Forrest Cole, supervisor for the Tongass National Forest, says he’s hopeful the group can make headway on issues such as mining, timber and subsistence matters so that they can be decided locally rather than by Congress.

“Ultimately, the community are the ones that are impacted [by these issues],” he says. “I think the communities deserve some answers. I think this group can give them some.”

But whether the experiment is a show of restraint and civility that will unravel when tested or a bona fide exercise in negotiated compromise remains to be seen.

The Roundtable—funded by private donor institutions—is examining a wealth of issues, including transitioning to a second-growth timber industry, protecting the quality of life in the area, sustainable economic ventures such as restoration and thinning, and addressing the pressing concerns of native communities.

But when it comes to the Tongass, the issue that draws the most attention, passion and contention is timber: how much to cut, and where to cut it. On this issue, despite the cordial relationships and energizing ideas the Roundtable has spawned, environmentalists and timber advocates remain poles apart.

“We haven’t gotten very far forward. Relationships have been formed, but our progress is in inches,” says Roundtable member Russell Heath, director of the nonprofit Southeast Alaska Conservation Council, or SEACC. “They want to cut more, we want them to cut less. The issues are intractable.”

An exchange that occurred during a recent Roundtable meeting in Seattle briefly laid bare the yawning chasm between the two sides. Two environmental groups unveiled a map of southeastern Alaska they had created showing areas of prime ecological value and community use. Dave Albers, of the Nature Conservancy, explained that the map pinpoints areas where environmentalists and the timber industry could agree that logging should be off-limits, and to “help us focus on places suitable for long-term, sustainable production.”

But where Albers saw the map as a helpful tool, timber industry representatives were dismayed. The map was drawn using the premise of an annual timber harvest of either 64 or 100 million board feet—about one-quarter of what the timber industry insists is needed to restore the industry in southeastern Alaska, which has declined significantly and now makes up just a fraction of the state’s economy.

“We need volume we consider viable instead of at the starvation level where we’re at now,” said Owen Graham, executive director of the Alaska Forest Association. “This is so far from what we need. We have lost 90 percent of our timber industry. Our goal is to restore an industry that is viable and competitive and that can provide year-round jobs.”

“We’re so far apart, we might as well go home,” added George Woodbury, a private timber contractor.

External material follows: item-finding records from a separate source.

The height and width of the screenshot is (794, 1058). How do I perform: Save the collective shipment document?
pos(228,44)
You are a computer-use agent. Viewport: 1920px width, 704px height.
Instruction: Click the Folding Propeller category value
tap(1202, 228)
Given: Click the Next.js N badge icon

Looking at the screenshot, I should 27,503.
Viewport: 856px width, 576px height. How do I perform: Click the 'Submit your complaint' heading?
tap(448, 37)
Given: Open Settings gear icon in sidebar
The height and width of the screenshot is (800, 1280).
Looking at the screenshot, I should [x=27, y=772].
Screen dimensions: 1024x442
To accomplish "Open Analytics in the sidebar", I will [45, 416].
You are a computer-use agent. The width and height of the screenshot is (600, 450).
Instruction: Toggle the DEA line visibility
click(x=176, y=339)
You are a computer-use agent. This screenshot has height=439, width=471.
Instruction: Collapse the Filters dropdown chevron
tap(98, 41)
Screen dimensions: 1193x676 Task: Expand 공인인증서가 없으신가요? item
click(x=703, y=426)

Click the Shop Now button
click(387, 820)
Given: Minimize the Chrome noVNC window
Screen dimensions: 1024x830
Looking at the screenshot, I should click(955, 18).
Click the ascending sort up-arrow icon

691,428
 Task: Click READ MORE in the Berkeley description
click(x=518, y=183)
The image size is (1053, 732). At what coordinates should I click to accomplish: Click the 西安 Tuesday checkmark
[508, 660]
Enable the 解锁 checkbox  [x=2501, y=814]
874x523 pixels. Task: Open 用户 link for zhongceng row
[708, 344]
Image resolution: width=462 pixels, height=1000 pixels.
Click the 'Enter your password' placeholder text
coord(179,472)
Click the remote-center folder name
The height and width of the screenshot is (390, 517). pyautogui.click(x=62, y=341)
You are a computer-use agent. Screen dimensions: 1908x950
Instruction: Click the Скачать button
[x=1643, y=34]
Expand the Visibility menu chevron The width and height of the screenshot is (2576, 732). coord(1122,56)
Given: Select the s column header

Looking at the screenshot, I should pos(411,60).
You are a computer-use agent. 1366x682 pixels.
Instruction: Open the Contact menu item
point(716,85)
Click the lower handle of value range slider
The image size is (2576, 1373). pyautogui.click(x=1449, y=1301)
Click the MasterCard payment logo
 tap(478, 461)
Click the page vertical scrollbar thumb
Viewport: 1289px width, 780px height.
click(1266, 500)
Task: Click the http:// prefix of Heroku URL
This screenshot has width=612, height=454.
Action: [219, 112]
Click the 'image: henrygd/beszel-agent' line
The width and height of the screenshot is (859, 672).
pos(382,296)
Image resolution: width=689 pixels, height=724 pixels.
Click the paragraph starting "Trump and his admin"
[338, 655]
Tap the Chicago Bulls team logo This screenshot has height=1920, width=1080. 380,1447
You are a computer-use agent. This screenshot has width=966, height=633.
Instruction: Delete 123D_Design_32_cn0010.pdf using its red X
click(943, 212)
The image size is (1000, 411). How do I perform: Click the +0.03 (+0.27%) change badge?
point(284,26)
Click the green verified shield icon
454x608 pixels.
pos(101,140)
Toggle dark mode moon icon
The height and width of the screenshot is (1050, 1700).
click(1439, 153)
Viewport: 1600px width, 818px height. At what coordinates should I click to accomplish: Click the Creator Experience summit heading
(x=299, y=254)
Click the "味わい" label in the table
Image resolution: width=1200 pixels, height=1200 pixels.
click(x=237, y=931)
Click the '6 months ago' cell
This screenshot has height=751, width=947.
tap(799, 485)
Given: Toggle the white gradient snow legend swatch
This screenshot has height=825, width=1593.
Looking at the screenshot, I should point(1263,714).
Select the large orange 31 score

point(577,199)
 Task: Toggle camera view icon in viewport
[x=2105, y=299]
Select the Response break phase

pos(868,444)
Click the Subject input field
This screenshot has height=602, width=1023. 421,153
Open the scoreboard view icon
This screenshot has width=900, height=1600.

A few minutes later, Tim Bristol, with Trout Unlimited, stood and spoke directly to Graham and Woodbury. “You’ll never get a proposal that allows that much logging on the Tongass,” he said quietly. “We’re not going back to those big-cut days. Congress won’t allow it. The public won’t allow it.”

Once the undisputed king of the Tongass, the timber industry has been deposed by congressional action, increased competition and an end to subsidies for pulp companies. But ideology and tradition are dying hard on a forest where logging has sustained generations of Alaskans, including native peoples.

“Our communities are being depopulated because our youth are leaving. They feel there is no hope for them,” says Roundtable member Randy Wanamaker.

But the Roundtable is also where people involved in southeastern Alaska’s economic development are hearing the same message repeatedly: that Tongass timber is no longer competitive in the marketplace, and that there are other ways to coax jobs and revenue out of older and second-growth forests.

Until recently, Heath says, economic planners were buying into the industry’s vision of a major timber presence in the Tongass. “What we have now is people seeing that it is just not possible. The lights go off in their heads and they begin thinking differently. That is the real value of the Roundtable,” he says.